SELECTED EXTRACT
From this perspective, the massive application itself could function as a "forcing mechanism": first setting an extreme target and securing resource positions, thereby compelling accelerated advancements in rocket launches, satellite manufacturing, ground control, and user terminals to rapidly build scaled supply capabilities. However, catching up in rocket and production capacity is only one piece of the puzzle. A deeper question remains: just how many satellites can low Earth orbit realistically accommodate? Yang Yuxiao, an associate professor at the College of Astronautics at Nanjing University of Aeronautics and Astronautics, previously stated to media that the theoretical limit in LEO altitudes between 400 and 2,000 kilometers is approximately 60,000 satellites—a figure representing a relatively crowded state. Currently, the global number of operational LEO satellites is around 8,000 to 10,000, already occupying a significant portion of available orbital resources. If calculated based on all applications submitted to the ITU by various countries, the total number of planned LEO satellites globally has surpassed 1 million. This clearly exceeds practical carrying capacity, meaning a large portion of these applications are destined never to be fully realized. Yet, this underscores the intensity of the competition, where parties are securing as much "paper space" as possible to gain greater flexibility in future actual deployments.
In 2021, Rwanda, in its own national capacity, applied to the ITU for a constellation named Cinnamon-937, planning to launch 337,000 satellites. As an African nation with a weak aerospace foundation, Rwanda clearly lacks the capability to deploy such a massive constellation. The industry widely believes this was an operation by certain companies leveraging Rwanda's national status to preemptively lock in ultra-large-scale orbital capacity under ITU rules. Similarly, France submitted an application on behalf of the startup E-Space for the Semaphore-C constellation comprising about 116,000 satellites. While China's application is massive, it differs fundamentally from these cases. Firstly, the applicant's background is clear: the Radio Innovation Institute is jointly established by national-level research institutions and leading enterprises, possessing actual technical reserves and industrial foundation. Secondly, the timing aligns with the development stage of China's commercial aerospace industry—the Guowang and Qianfan constellations are already in the batch launch phase, rocket production capacity is ramping up, and the entire supply chain is transitioning from experimental verification to scaled deployment.

WRITTEN INSTRUCTION
Answer these questions from the passage on low Earth orbit satellite applications:
(a) What theoretical limit on satellites is given for LEO altitudes between 400 and 2,000 kilometers?
(b) What constellation did Rwanda apply for in 2021, and how many satellites did it plan?
(c) For which startup did France submit an application?
The lines after this text play no part in the exercise.

DATA EXCERPT

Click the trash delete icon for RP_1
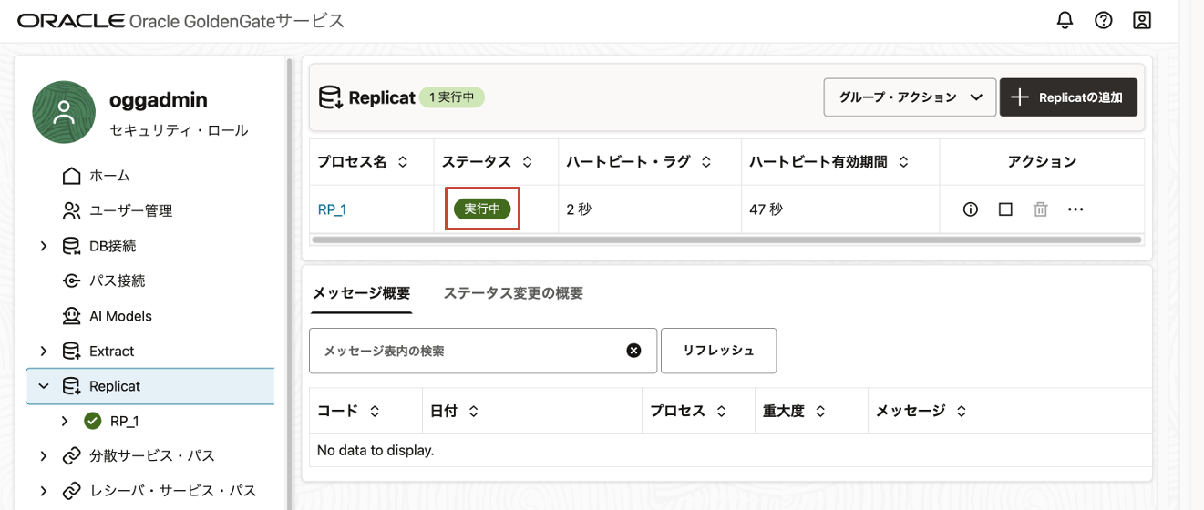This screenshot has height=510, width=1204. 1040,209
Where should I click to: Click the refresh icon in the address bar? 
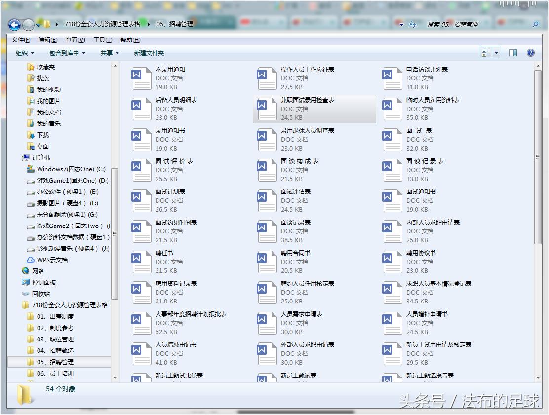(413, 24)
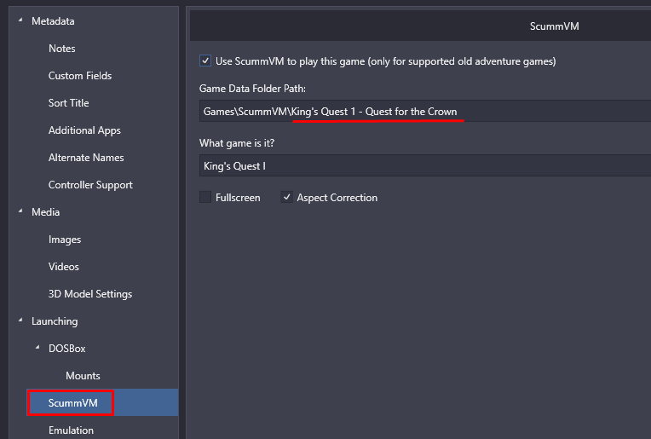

RESULT FOR THIS TASK
(a) Approximately 60,000 satellites.
(b) Cinnamon-937, with 337,000 satellites.
(c) E-Space.